» **EXCERPTED TEXT**:

★ ★ ★ ★ ★ ★ ★

After Sexism Allegations, Gannett Reviews Pensacola Artist’s Cartoon Slamming DeSantis Spokeswoman

The mammoth media company Gannett is reviewing an editorial cartoon by an artist at one of its Florida newspapers after its depiction of Gov. Ron DeSantis’ spokeswoman created a conservative backlash on social media on Wednesday.

Fox News reported late Wednesday that the rendering of Christina Pushaw by Andy Marlette of the Pensacola News-Journal was under the microscope for violating corporate policies regarding sexism.

As The Free Press reported earlier Wednesday, Marlette tweeted his caricature of Pushaw as the ugly, if not repellant, “Florida COVID Cover-up Girl,” disgracing the front of a glossy fashion magazine.

The cartoon boasts headlines accusing Pushaw of “Using Twitter to Take a Taxpayer $$$ Funded Paycheck,” while another adds, “3 Cosmetic Enhancements to Conceal Inner Ugliness.”

An unidentified Gannett spokesperson told Fox News, “Editorial cartoons are intended to spark debate and discussion about public figures and matters via pointed, satirical commentary.”

“We take seriously our policy not to publish material that is sexist, racist, or discriminatory and we constantly evaluate our editing process to ensure our standards are met. This cartoon has not published in any of our newspapers or on our websites and is being reviewed.”

Marlette tweeted the toon to his more than 14,000 followers on Twitter Wednesday morning.

It’s unclear what may come of Gannett’s probe.

While conservatives, especially women, took Marlette and his corporate bosses to task for sexism, some defended the cartoon as legitimate political satire.

Yet that was not Gannett’s attitude earlier this year, when it canceled artist Bruce Tinsley and his conservative “Mallard Fillmore” cartoon for allegedly offensive material.

In March Tinsley, who launched the right-wing cartoon in 1994, told The Washington Times that King Features, the firm that syndicated his work, informed him that Gannett’s corporate leaders were outraged by two Mallard Fillmore strips ridiculing President Joe Biden’s stance on transgender women in women’s sports.

“It was a big shock,” Tinsley told the Times. “From what I’m hearing, it was unprecedented. My syndicate had never seen anything like it.”

Tinsley added that local editors had suspended or even dropped his comic before. But never had a whole company.

In one cartoon, Biden was depicted as saying, “For too long, segregation sullied women’s sports … They were restricted to women! Thank goodness those dark days are over.”

★ ★ ★ ★ ★ ★ ★

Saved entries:
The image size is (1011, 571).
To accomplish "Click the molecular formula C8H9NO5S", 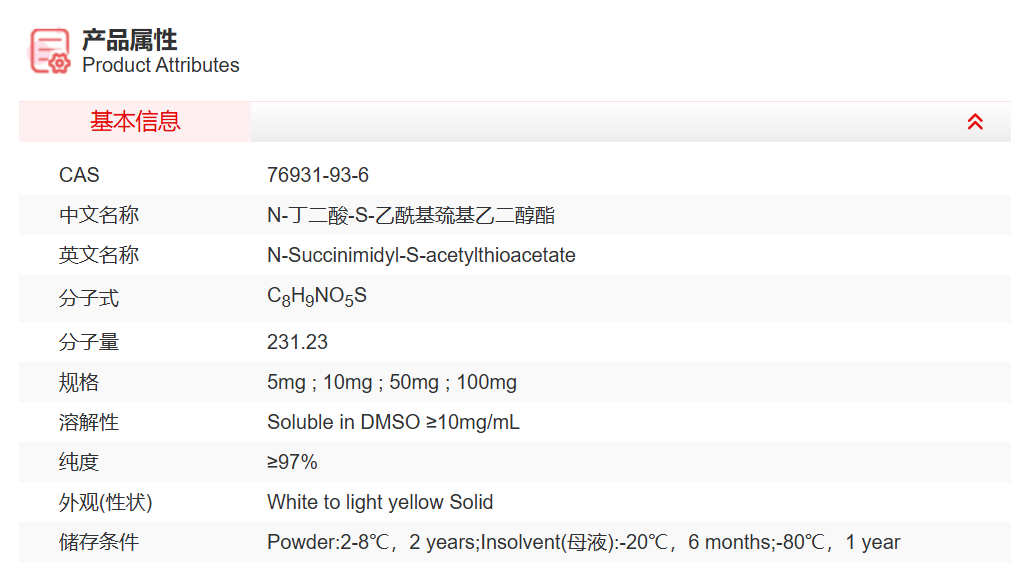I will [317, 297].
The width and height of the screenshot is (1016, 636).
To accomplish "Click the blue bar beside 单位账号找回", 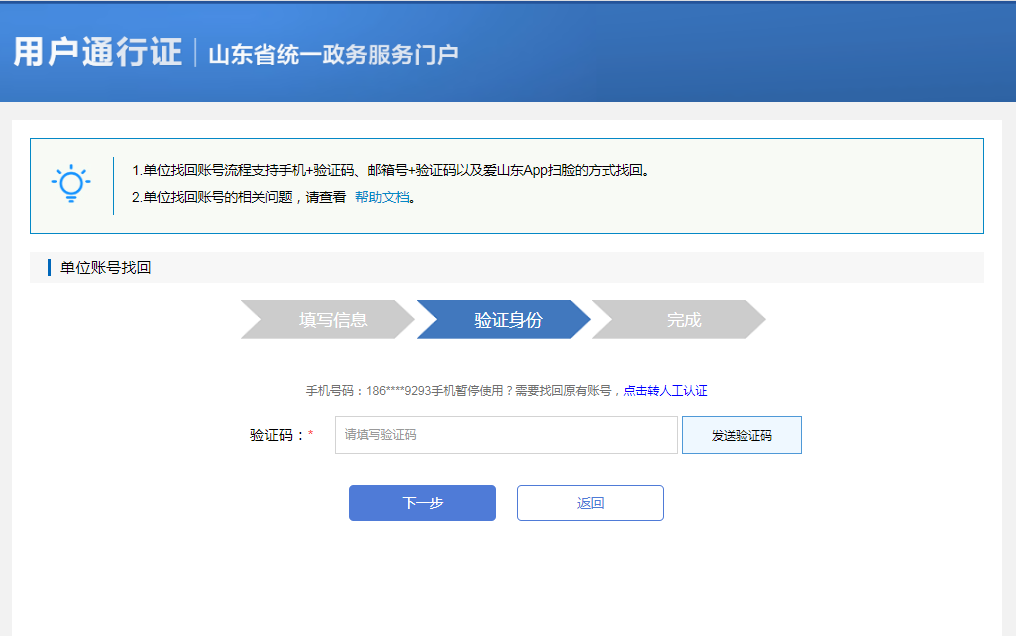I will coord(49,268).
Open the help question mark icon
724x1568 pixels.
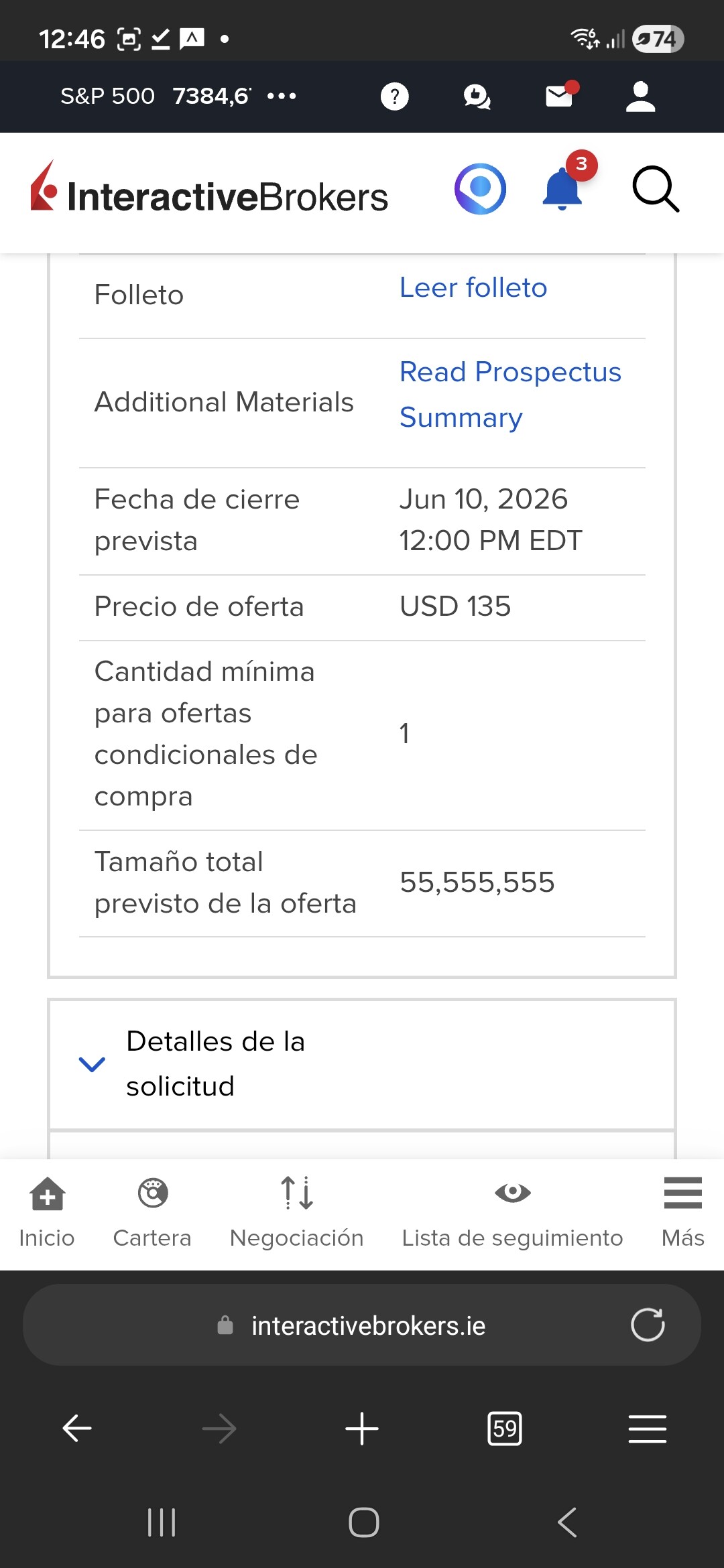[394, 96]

★ ★ ★ ★ ★ ★ ★

» **TASK INSTRUCTIONS**:
a – Answer these questions about the article on Gannett's review of the Pensacola cartoon:
(i) About how many Twitter followers did Marlette have when he tweeted the cartoon?
(ii) In what year did Tinsley launch "Mallard Fillmore"?
(iii) Which firm syndicated Tinsley's work?
b – Carry on the article about Gannett's review of the Pensacola cartoon, starting after its final sentence.

» **SOLVED PROBLEMS**:
a –
(i) More than 14,000
(ii) 1994
(iii) King Features

b –
In the second cartoon, which appeared the next day, the president said, “I hear what you, the American people, want me to do … kill fossil-fuel jobs … devalue Americans’ labor … and help more transgender athletes beat the *@!# out of biological females.”

Tinsley told the Times, “I’ve thought a million times, ‘This is it, I don’t even know if I’m going to turn this in.’ But of all the cartoons — it vaguely centers on Biden’s doing that as his first executive order. There certainly was nothing derogatory about transgender people. It was just about what I see as a really unfair environment in sports.”

Gannett took a different view.

A day after the initial story of Tinsley’s cancellation, Amalie Nash, senior vice president of local news for Gannett, told the Times the decision was based on a review of Mallard Fillmore in totality.

“We made a decision last month to discontinue the Mallard Fillmore comic strip in our newspapers because a review of the recent work showed it did not meet our standards,” Nash said.

“It is inaccurate to say it was based on any anti-Biden comics — we value and publish work that showcases perspectives across the political spectrum.” she said.

Tinsley didn’t buy it.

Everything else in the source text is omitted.